The beginning of a new Congress always sees a lot of bills that would propose amendments to the Constitution.
That idea always starts with at least one strike against it – that document is not to be trifled with.
But maybe there are some good ideas out there. Let’s take a look:
H.J. Res. 2 would provide for the voting rights of citizens in U.S. territories or commonwealths.
H.J. Res. 11 would apportion representatives in Congress according to the number of citizens in each state (as opposed to the entire population, as the Constitution does it now).
Speaking of elections, S.J. Res. 7 would do away with the practice of governors appointing Senators. (Hello, Blagojevich! Hello wakerider legislation!)
When you’ve got people elected, what are you going to do with them? S.J. Res 1 would limit the terms of Members of Congress and Senators to twelve years – six terms in the House and two terms in the Senate. Meanwhile, H.J. Res. 5 would repeal the term limit (of two terms, or eight years) on the president.
H.J. Res. 15 would give the president the line-item veto, meaning he could cross out items in spending bills rather than having to take an entire bill as Congress passes it.
And H.J. Res. 6 would do away with citizenship by birth on U.S. soil.
There are a few more proposed constitutional amendments, but we’ll come back to them in a later post.

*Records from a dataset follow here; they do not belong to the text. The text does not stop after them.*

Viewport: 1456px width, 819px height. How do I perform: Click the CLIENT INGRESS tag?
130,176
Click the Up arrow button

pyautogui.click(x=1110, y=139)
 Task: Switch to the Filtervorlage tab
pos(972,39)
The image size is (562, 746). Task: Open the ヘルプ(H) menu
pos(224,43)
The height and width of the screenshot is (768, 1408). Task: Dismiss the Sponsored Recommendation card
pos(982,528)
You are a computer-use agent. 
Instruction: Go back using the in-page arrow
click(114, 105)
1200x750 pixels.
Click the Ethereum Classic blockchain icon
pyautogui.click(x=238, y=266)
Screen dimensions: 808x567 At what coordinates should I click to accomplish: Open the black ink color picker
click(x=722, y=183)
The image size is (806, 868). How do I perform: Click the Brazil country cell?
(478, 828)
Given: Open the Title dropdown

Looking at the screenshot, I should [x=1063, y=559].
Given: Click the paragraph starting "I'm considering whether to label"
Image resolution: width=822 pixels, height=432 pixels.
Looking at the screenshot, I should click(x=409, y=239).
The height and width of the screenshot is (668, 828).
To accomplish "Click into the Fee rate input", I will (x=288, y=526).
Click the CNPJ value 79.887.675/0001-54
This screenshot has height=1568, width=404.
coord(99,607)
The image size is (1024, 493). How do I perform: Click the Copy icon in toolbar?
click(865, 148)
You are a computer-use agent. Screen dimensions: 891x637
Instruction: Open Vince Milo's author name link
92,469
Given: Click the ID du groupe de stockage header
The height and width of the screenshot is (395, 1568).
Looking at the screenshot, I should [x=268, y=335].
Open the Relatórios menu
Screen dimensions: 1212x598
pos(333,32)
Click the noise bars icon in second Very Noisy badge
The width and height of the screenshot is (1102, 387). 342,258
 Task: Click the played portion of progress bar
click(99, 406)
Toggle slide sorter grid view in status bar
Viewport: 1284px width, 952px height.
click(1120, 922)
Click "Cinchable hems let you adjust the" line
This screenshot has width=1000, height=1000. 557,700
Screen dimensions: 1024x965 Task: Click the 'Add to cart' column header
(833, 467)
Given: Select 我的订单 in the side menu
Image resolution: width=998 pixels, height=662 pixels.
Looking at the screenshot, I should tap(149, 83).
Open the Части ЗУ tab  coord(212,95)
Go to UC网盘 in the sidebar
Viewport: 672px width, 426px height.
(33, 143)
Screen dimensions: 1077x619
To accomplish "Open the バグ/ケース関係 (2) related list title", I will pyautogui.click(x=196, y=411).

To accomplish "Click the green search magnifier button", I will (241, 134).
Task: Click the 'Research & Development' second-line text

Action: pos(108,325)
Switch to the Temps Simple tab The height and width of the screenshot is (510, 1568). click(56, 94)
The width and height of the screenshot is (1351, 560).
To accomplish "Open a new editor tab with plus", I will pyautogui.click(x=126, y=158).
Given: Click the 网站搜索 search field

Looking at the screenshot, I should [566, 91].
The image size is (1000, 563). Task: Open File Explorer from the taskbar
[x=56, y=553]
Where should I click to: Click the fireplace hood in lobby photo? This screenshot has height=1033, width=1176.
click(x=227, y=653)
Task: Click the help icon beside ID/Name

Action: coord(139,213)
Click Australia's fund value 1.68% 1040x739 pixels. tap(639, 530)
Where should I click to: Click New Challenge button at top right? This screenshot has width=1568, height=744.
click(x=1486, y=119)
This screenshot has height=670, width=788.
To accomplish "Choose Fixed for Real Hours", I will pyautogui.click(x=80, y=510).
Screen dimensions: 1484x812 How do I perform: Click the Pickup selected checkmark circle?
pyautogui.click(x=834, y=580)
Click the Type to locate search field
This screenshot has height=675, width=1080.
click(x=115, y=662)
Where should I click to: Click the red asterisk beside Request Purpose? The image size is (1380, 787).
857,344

Article V of the Constitution provides two ways for amendments to be proposed and approved: If both houses of Congress approve an amendment resolution by two-thirds votes, it is proposed, and then it has to be ratified (approved) by the legislatures of three-fourths of the states. The other way, which has never been used, is for the legislatures of two-thirds of the states to go into a convention at which constitutional amendments can be proposed. These also require ratification by the legislatures of three-fourths of the states.